What will come out of this? On the 'right' there are two possible outcomes. One is that the Conservative Party will be replaced, by a 'right wing populist' party, whatever it's called. I think this is the lower probability because the Brexit Party has the same problem as UKIP - it's a one issue party intended primarily to bring about a transformation of the Conservative Party, which doesn't have a worked out full political economy. However the chances are not trivial. The slightly more likely outcome is that the Conservative Party will continue but in a radically transformed way that has little connection with what the Party has been historically. It will have become an insurgent anti systemic party. One aspect will be a sudden surge in memberships that will both revitalise and transform its grassroots. Another is that it will fall out majorly with big business and the professional and metropolitan middle class. It will become clear very soon, regardless of what happens with Brexit, that its political project (in the way that under Thatcher its project became reversing the economic settlement of the post war consensus and creating a more free market and entrepreneurial economy) will be one of national palingenesis (rebirth or renewal) which will be primarily a cultural project. What will also become clear very quickly imo is that that project is incompatible in various ways with the current system of global capitalism.

On the 'left' the Labour Party may survive but will quite clearly no longer be a predominantly working class party. Instead it will be a party of the metropolitan classes, living in London and the other metropolitan areas. It will become a party with a different kind of renewal project, one that combines radical egalitarianism with green politics and rather mixed up economics (despite the rhetoric I'm not sure 'socialism' is the right word for it) and a kind of radical cosmopolitan identity politics. On the other hand it could also be reduced to irrelevance and replaced by some new kind of political force that puts forward the agenda I just described.

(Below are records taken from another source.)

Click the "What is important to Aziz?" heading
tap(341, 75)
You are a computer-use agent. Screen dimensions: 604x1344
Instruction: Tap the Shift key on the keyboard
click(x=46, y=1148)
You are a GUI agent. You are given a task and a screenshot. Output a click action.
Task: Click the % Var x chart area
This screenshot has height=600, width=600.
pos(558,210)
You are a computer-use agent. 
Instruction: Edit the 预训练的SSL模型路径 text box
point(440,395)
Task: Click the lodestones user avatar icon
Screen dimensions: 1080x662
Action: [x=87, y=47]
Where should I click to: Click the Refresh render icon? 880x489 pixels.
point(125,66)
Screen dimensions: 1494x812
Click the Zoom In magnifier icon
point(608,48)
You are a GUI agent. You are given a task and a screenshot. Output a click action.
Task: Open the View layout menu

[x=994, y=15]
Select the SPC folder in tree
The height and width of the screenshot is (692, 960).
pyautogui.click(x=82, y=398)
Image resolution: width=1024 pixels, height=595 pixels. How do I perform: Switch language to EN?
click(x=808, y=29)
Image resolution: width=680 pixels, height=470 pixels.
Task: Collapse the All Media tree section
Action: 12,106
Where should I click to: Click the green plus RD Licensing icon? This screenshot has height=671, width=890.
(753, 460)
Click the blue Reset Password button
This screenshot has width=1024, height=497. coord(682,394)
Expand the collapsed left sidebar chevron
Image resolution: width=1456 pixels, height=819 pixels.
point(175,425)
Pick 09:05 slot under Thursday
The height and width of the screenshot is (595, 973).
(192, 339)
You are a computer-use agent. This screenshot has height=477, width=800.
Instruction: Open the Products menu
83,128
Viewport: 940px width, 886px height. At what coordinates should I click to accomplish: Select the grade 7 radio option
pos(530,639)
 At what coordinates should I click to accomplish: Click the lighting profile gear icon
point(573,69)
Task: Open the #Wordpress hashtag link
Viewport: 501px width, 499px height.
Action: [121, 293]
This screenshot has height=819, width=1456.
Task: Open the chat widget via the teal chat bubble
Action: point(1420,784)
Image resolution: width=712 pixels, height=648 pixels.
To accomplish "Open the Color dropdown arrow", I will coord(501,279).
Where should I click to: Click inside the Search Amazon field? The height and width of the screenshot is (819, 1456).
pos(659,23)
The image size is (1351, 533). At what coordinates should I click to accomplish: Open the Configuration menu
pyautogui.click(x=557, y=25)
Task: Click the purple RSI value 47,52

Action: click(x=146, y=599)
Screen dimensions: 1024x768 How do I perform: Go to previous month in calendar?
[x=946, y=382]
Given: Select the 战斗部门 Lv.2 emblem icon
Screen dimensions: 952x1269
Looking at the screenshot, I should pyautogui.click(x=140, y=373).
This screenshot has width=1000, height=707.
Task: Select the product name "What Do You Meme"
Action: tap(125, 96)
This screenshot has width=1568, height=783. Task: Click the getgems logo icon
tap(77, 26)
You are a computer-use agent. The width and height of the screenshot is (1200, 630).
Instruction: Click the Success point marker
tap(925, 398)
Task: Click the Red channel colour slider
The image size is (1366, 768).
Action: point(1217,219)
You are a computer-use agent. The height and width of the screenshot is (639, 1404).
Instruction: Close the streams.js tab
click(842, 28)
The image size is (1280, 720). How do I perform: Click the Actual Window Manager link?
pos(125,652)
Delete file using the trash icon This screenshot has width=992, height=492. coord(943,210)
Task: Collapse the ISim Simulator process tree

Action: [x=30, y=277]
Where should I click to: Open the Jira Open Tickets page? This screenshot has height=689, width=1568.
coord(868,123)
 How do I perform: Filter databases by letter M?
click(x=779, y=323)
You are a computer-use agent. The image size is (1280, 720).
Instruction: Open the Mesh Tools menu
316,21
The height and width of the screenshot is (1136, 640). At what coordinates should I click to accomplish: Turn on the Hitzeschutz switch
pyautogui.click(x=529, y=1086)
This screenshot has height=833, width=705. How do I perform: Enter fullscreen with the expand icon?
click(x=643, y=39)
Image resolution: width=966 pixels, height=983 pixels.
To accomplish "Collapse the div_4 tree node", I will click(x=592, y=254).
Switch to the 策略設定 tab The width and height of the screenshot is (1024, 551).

Meanwhile I can see several political elements including a resurgent Lib Dem party and a significant chunk of the Conservative Party coming together to form a technocratic liberal cosmopolitan force, could be one party could be an alliance. The liberal cosmopolitans and radical left will be united in their opposition to the first force but will also be hostile to each other, so very messy politics. Heaven know how this works out over the next five years or so.

There's going to be several 'homeless' traditions in my scenario. Two will be traditional Burkean or Oakeshottian conservatism, and old style Labour. Another unfortunately will be individualist liberals, at least for a while. We will have to work on our arguments and our social base and look to get influence where we can. I think all of this is now going to happen much more quickly than most people realise. So lots of fun and betting opportunities in the next six to nine months.